CASE: I-140 (EB-2 Category) / Schedule A / Premium Processing
EMPLOYER: Outpatient Mental Health Center
BENEFICIARY: Korean
LOCATION: Utah
Our client is a certified mental health nurse practitioner. His current employer was willing to petition him for a second-preference employment immigrant visa petition (I-140). Since he is a certified mental health nurse practitioner, he was eligible for “Schedule A” classification.
The Department of Labor (DOL) maintains a schedule of occupations in its regulations, Schedule A included, for which the individual permanent labor certification procedure is not required. The schedule of pre-certified occupations is referred to as Schedule A, and is included in DOL regulations at 20 CFR 656.10. Based on an occupation’s inclusion on Schedule A, an employer may file an immigrant visa petition (I-140) directly with the (USCIS) without first going to the DOL for a labor certification. Usually, prior to filing I-140 petitions (EB-2 or EB-3 category), the employer must file a Labor Certification to the Department of Labor. However, for Schedule A cases, the employer does not have to go through the labor certification process. The position of Nurse Practitioner is included in Schedule A.

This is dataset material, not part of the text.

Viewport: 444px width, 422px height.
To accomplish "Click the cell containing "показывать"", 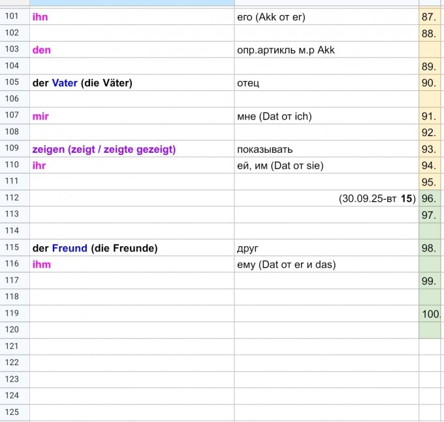I will 325,150.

Our client has a Ph.D. degree in nursing and is a certified Nurse Practitioner. Our office was retained on August 9, 2018, and we filed the Prevailing Wage Determination immediately.
We filed the I-140 application on January 18, 2019 via premium processing. We included the job offer letter, the notice of filing, employment letter, and other necessary supporting documents.
In our cover brief, we included the “ability to pay” argument and why nurse practitioners must fall under the Schedule A designation. Eventually, on January 30, 2019, the USCIS Nebraska Service Center approved his EB-2 I-140 petition. Since the priority date for South Korean national is current for the EB-2 category, he is eligible to file his adjustment of status application now.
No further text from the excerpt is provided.